New restrictions on opioid prescribing begin July 1, Include exceptions June 12

A law passed during the 2017 legislative session imposes new restrictions on opioid prescribing for Indiana physicians starting July 1. Primarily because of ISMA’s efforts, the law contains exceptions, and the Medical Licensing Board of Indiana (MLB) is considering several more.

Gov. Eric Holcomb sought the law, known as Senate Enrolled Act (SEA) 226, as part of his plan to address what many consider to be an opioid epidemic in Indiana. The measure applies to all physicians and other practitioners, such as dentists, nurse practitioners, physician assistants and podiatrists, who have a state and federal (DEA) controlled substance registration.

Under SEA 226, a physician writing an initial opioid prescription for a patient may not prescribe more than a seven-day supply, unless an exception applies. For an adult patient age 18 or older, there are no quantity limits on subsequent opioid prescriptions written by that physician. For patients younger than 18, unless an exception applies, all opioid prescriptions are limited to a seven-day supply.

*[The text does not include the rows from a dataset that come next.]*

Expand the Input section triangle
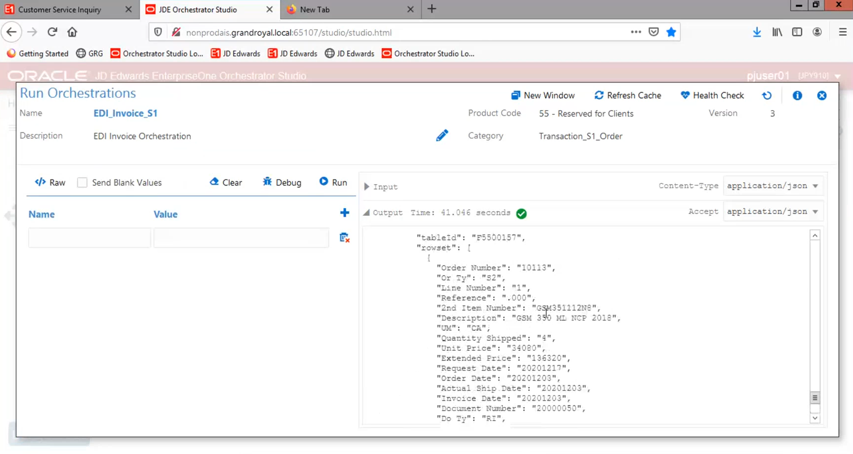[367, 187]
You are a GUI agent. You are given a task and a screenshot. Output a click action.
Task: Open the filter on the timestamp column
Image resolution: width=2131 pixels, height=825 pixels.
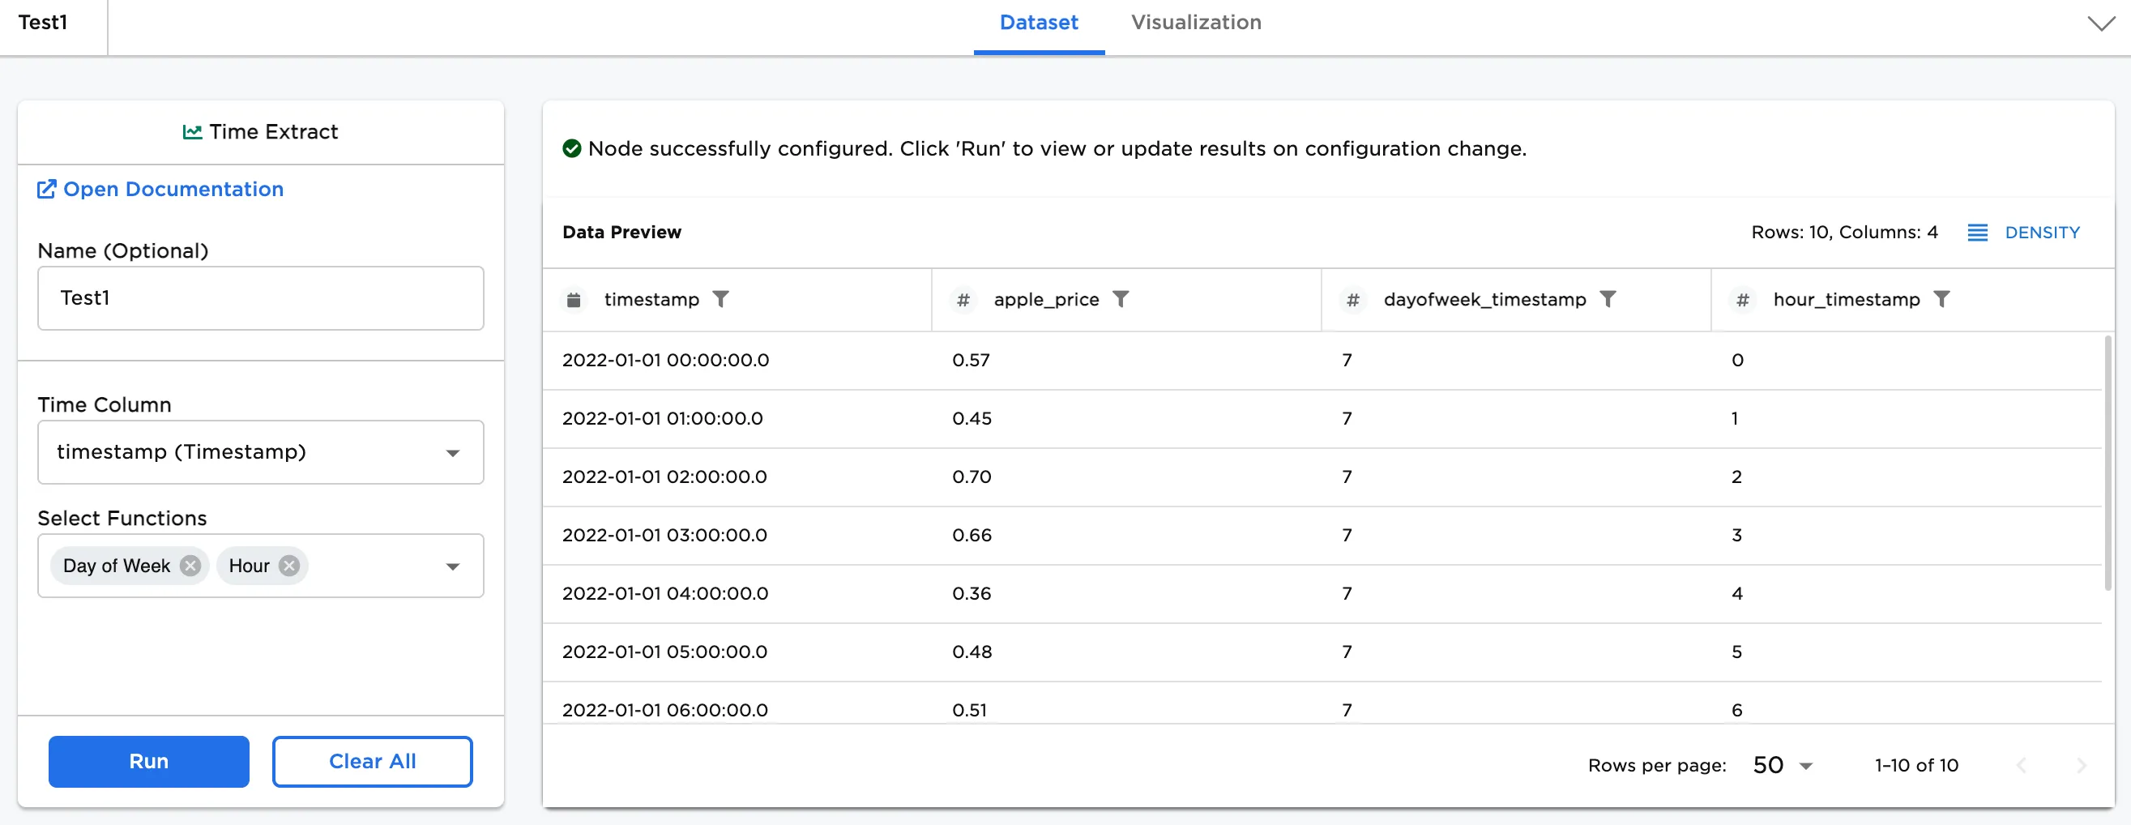[x=723, y=300]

When the bill was introduced, ISMA immediately began to work with the governor’s office and other stakeholders to include important amendments. As a result, the law contains the following exceptions to the seven-day limit:

1. The physician is treating the patient for cancer.

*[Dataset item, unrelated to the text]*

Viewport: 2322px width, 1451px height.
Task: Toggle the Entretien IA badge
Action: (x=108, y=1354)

2. The physician is providing medication-assisted treatment for a substance-abuse disorder.

3. The physician is providing palliative care for the patient.

4. In the physician’s professional judgment, the patient requires more than the seven-day supply of opioids.

5. The Medical Licensing Board of Indiana (MLB) may create additional exceptions by Dec. 1, 2017, in consultation with the Indiana State Department of Health, the Indiana Family and Social Services Administration and other stakeholder representatives.

The first three provisions are fairly standard for such legislation, but the professional-judgment and MLB-created exceptions secured by ISMA’s advocacy are unusual, said ISMA Director of Advocacy Mike Brady. The MLB has discussed several additional exceptions to the prescribing limits, including for postoperative and trauma-related care, and plans to review a draft rule at its June 22 meeting. ISMA will continue to provide input and monitor the MLB’s progress.

Under the palliative care exception or the professional judgment exception, if a physician issues a first-time opioid prescription for more than seven days to an adult or any opioid prescription to a minor, the physician must document in the patient’s medical record that a non-opiate was not appropriate. The physician must also document that the patient is receiving palliative care or that the physician is using his or her professional judgment to prescribe for longer than the seven-day limit.

Another provision of SEA 226 requires a physician to comply if a patient or the patient’s legally authorized representative requests a smaller amount of an opioid than the physician initially planned to prescribe. In that instance, a physician must document the request, as well as who made it, in the patient’s medical record.

Finally, SEA 226 allows Indiana pharmacies to partially fill a prescription at the request of a patient or a patient’s legally authorized representative. Under a recent change to 21 U.S.C. 829, the unfilled portion of an original Schedule II prescription may be filled up to 30 days after the date of the original prescription.